*Directive:* Rewrite each of the entries below, changing every "icon" to "symbol" and keeping everything else the same. Leave out the pictures.

━━━━━━

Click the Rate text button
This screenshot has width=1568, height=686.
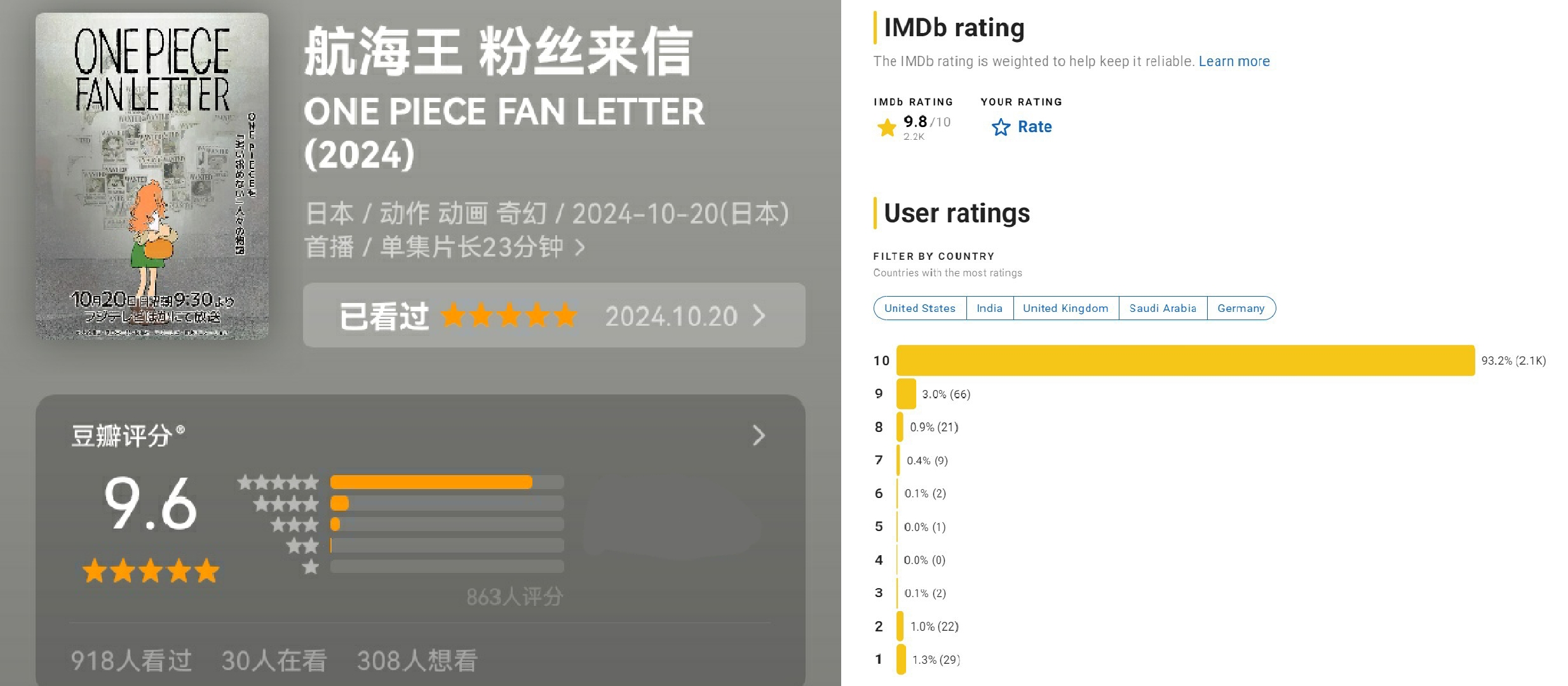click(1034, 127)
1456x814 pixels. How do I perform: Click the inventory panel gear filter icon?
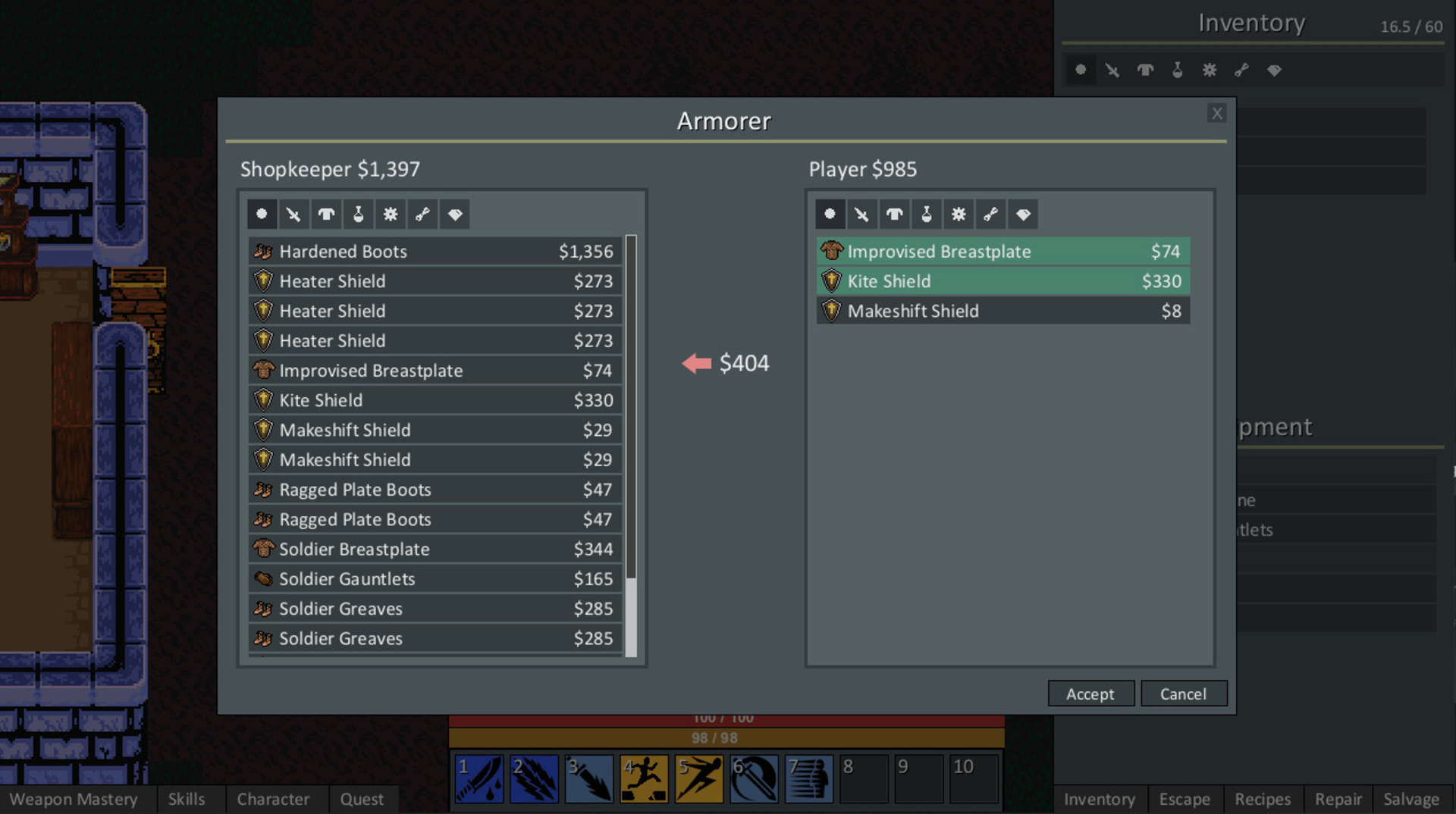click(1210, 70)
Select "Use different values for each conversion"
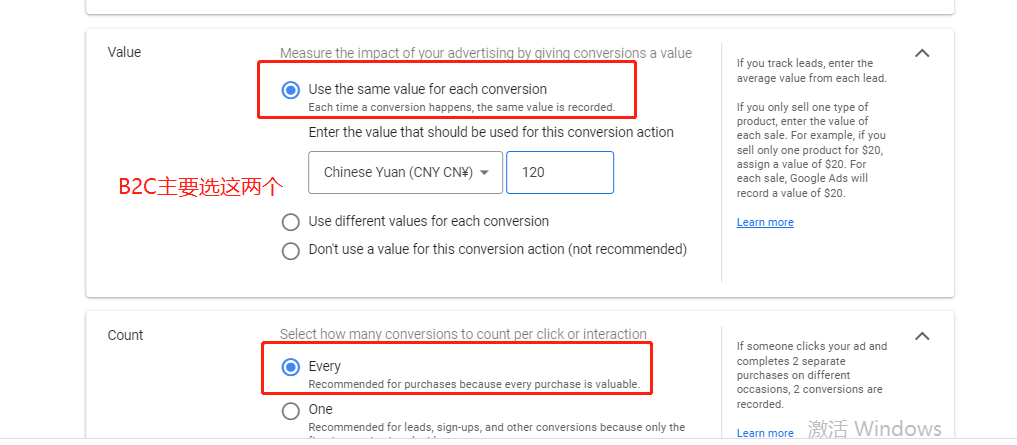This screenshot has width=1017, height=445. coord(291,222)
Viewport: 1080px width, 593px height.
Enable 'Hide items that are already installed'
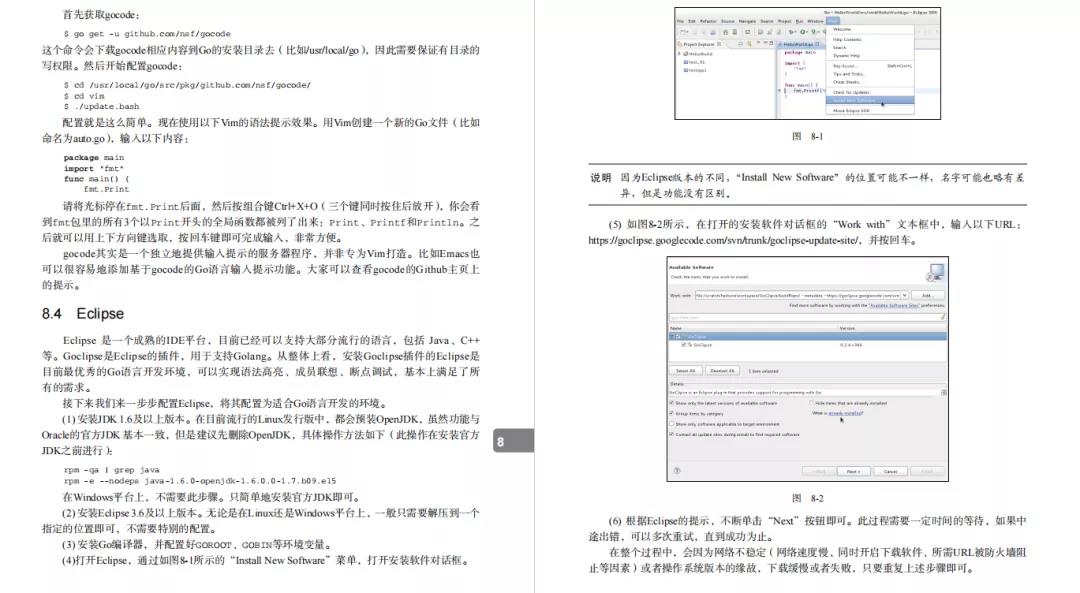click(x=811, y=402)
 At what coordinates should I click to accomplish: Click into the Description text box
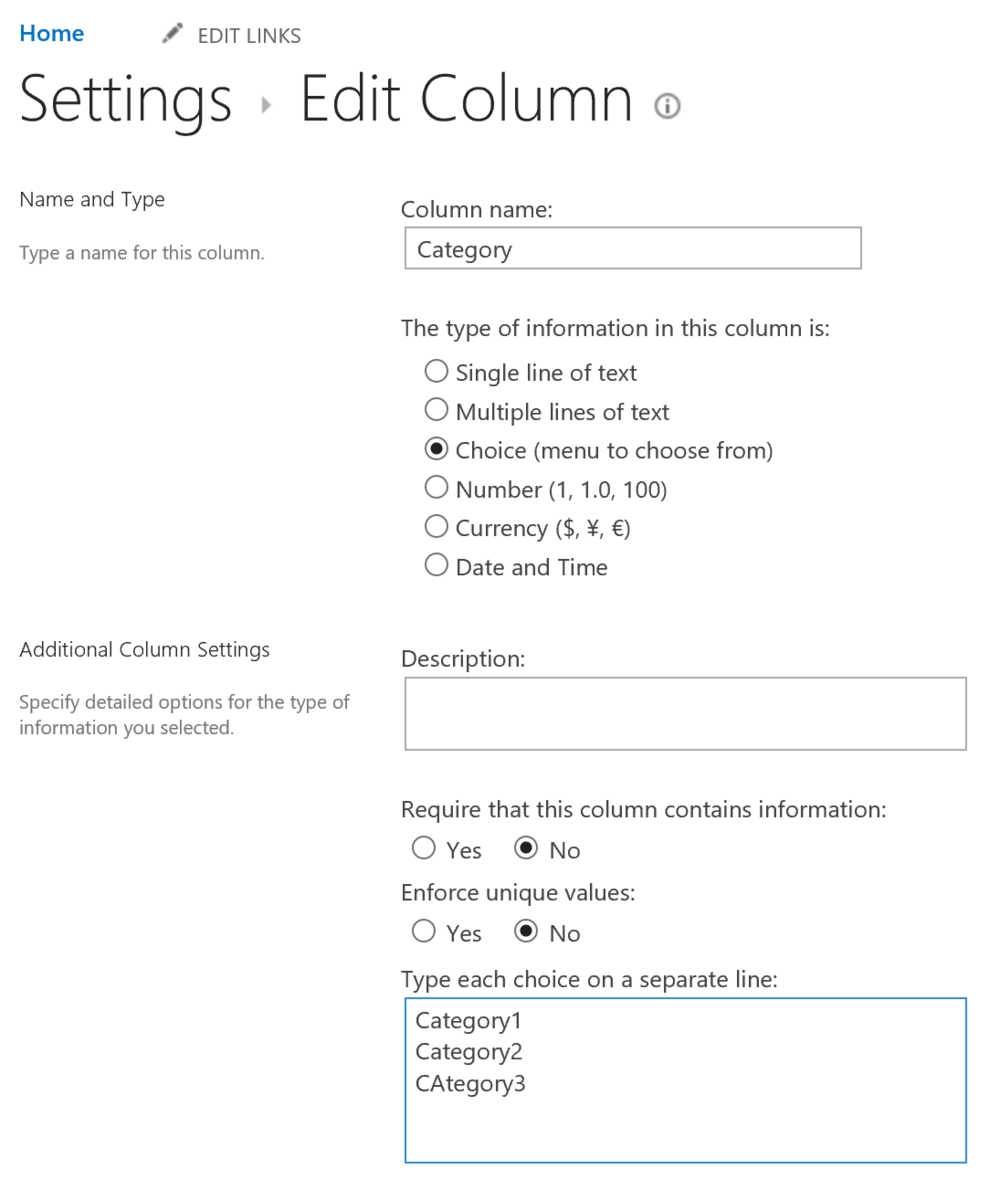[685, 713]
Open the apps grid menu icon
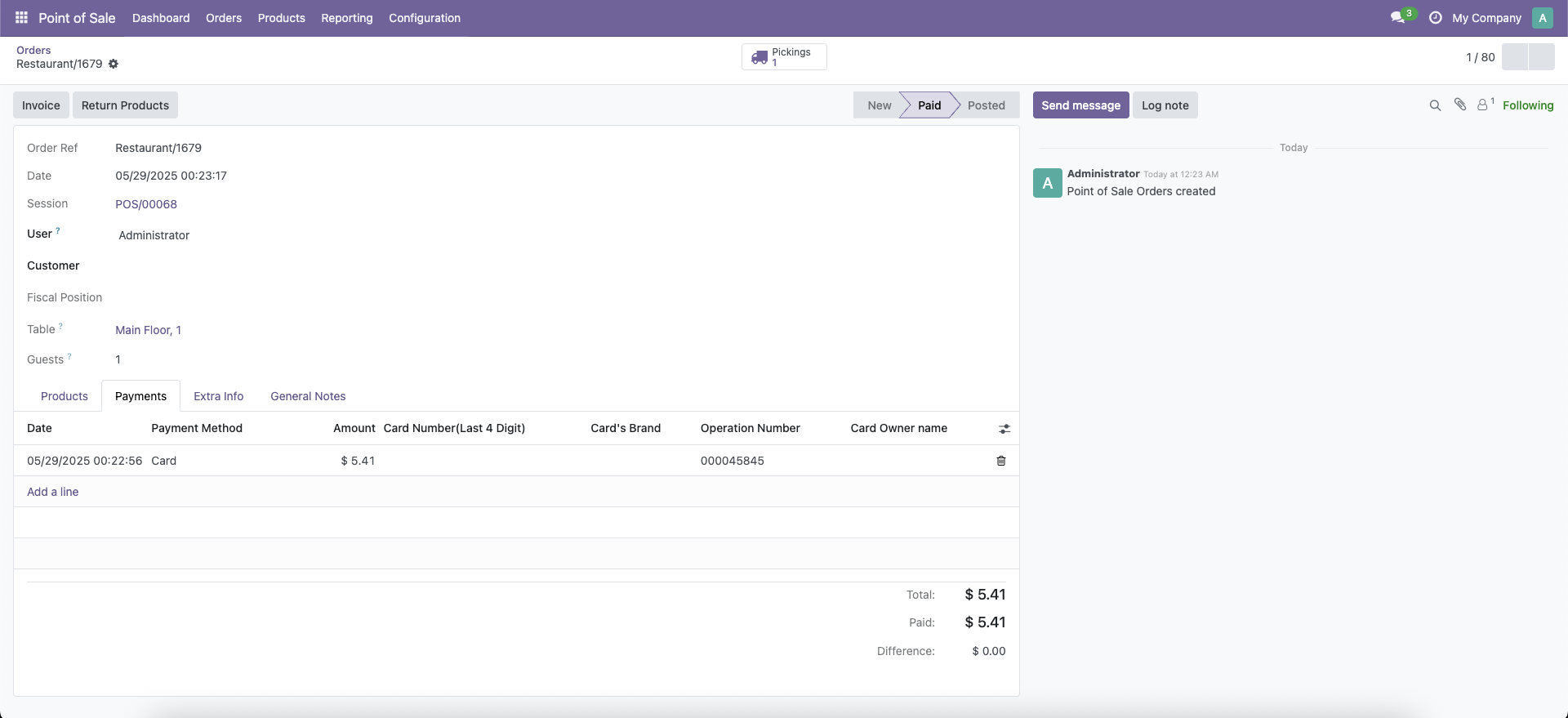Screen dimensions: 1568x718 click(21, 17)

━━━━━━

*Complete response:*
Click the Rate text button
This screenshot has width=1568, height=686.
click(1034, 127)
1456x814 pixels. How do I perform: Click the inventory panel gear filter symbol?
click(1210, 70)
Select "Use different values for each conversion"
This screenshot has width=1017, height=445. coord(291,222)
Viewport: 1080px width, 593px height.
Enable 'Hide items that are already installed'
click(x=811, y=402)
 At what coordinates should I click to accomplish: Click into the Description text box
[685, 713]
Open the apps grid menu symbol
Screen dimensions: 1568x718 click(21, 17)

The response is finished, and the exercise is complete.